Esses alunos, participantes do estudo, deveriam frequentar entre abril de 2009 e maio de 2010, período em que foi realizado o trabalho a campo, o 3º Ciclo do Ensino Fundamental. De acordo com as orientações do “Caderno Zero da Escola Plural”, o 3º ciclo seria o ciclo de formação da adolescência, cujos alunos deveriam ter entre 12 e 14 anos de idade, no máximo 15 anos. A Escola Plural se baseou no “suposto, confirmado pelas ciências humanas, de que dentro do grande período de Educação Básica (7-14) há ciclos menores mais homogêneos de formação social e socialização que têm de ser respeitados e organizados pedagogicamente” (BELO HORIZONTE, 1994, p. 18).

O trabalho a campo, porém, colocou o pesquisador deste estudo diante de outra realidade. No 3º ciclo da escola pesquisada havia alunos com idade superior, assim como havia no 2º ciclo alunos que deveriam, de acordo com a idade, estar no 3º ciclo. Ou seja, no 2º ciclo, nas mesmas salas estudavam pré-adolescentes e adolescentes, e no 3º ciclo, adolescentes e jovens, se considerarmos os critérios da Escola Plural para definir os ciclos da vida. A causa dessa distorção é a retenção dos alunos no final dos ciclos, por terem um desempenho escolar considerado abaixo do desejado, e nos demais anos dos ciclos, devido ao excesso de falta no transcorrer do ano letivo.

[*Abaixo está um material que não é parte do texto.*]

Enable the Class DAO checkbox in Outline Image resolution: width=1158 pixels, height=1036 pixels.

Os estudantes participantes deste estudo são alunos do 3º ciclo de formação, considerados adolescentes, de acordo com os critérios da Escola Plural. Mas alguns podem ser classificados como pré-adolescentes e outros, como jovens. Os limites entre as idades são bem flexíveis e mudam de acordo com os interesses sociais que envolvem os menores. O Estatuto da Criança e do Adolescente (ECA), por exemplo, define que criança é “a pessoa até 12 anos de idade incompletos, e adolescente aquela entre doze e dezoito anos de idade” (Art. 2º, Lei nº 8.069/1990). O Projeto Juventude e o Instituto Cidadania, por sua vez, ao realizarem uma pesquisa sobre a juventude brasileira, em 2003, consideraram jovens os indivíduos com

idade entre 15 e 24 anos (VENTURI, 2008). Estudos como o de Georges Balandier (1976) e Bernice Neugarten (1999) apontam para essa dificuldade na definição das fronteiras entre os ciclos da vida. Infância, adolescência e juventude, embora universalizados, são conceitos criados na lida com o indivíduo real e se alteram à medida que muda o contexto histórico, palco das relações sociais.

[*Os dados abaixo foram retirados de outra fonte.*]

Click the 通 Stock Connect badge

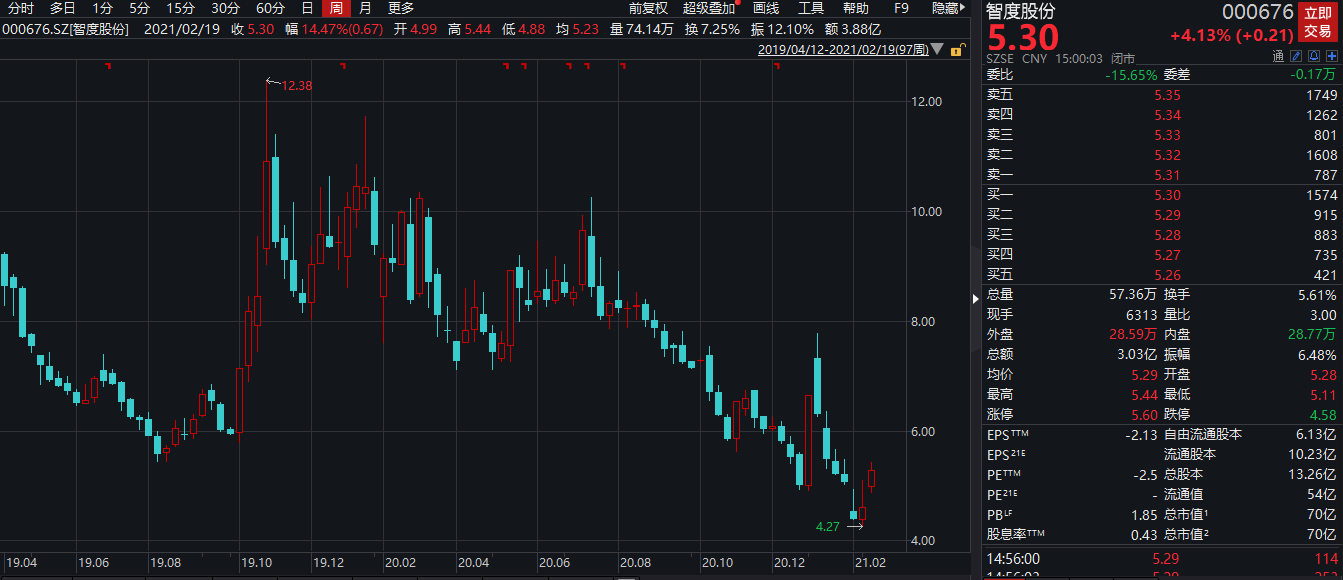1279,56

Analisamos, até o capítulo 4, as trajetórias humana e escolar das crianças e dos adolescentes que foram mutiladas pela pobreza e pela desigualdade social que impera na sociedade capitalista. Procuramos entender como as várias políticas públicas de educação, que se sucederam ao longo dos últimos 20 anos, procuraram lidar com esses cidadãos, com sua cultura, seus valores, suas identidades no sentido de garantir seus direitos. Podemos constatar que, quanto mais chegamos próximos a uma universalização total da educação básica no país, maior é o número de alunos com trajetórias truncadas frequentando as salas de aula e as escolas.

Ao mesmo tempo em que a humanidade avança do ponto de vista econômico e tecnológico, do ponto de vista social, ainda se mantém a produção de pessoas vivendo na miséria. No domingo que antecedeu o dia das crianças de 2011, ao observarmos as ruas de Belo Horizonte, entre a Universidade Federal de Minas Gerais e a sede da Usiminas, podíamos avistar crianças de 9, 10 e 11 anos, aproximadamente, praticando a arte do malabarismo nos sinais de trânsito e pedindo uns trocados.

Devemos indagar, então: Que políticas são essas, que sociedade é essa que, apesar de seu desenvolvimento econômico e tecnológico vertiginoso, ainda permite que essas crueldades contra indivíduos tão fracos continuem existindo?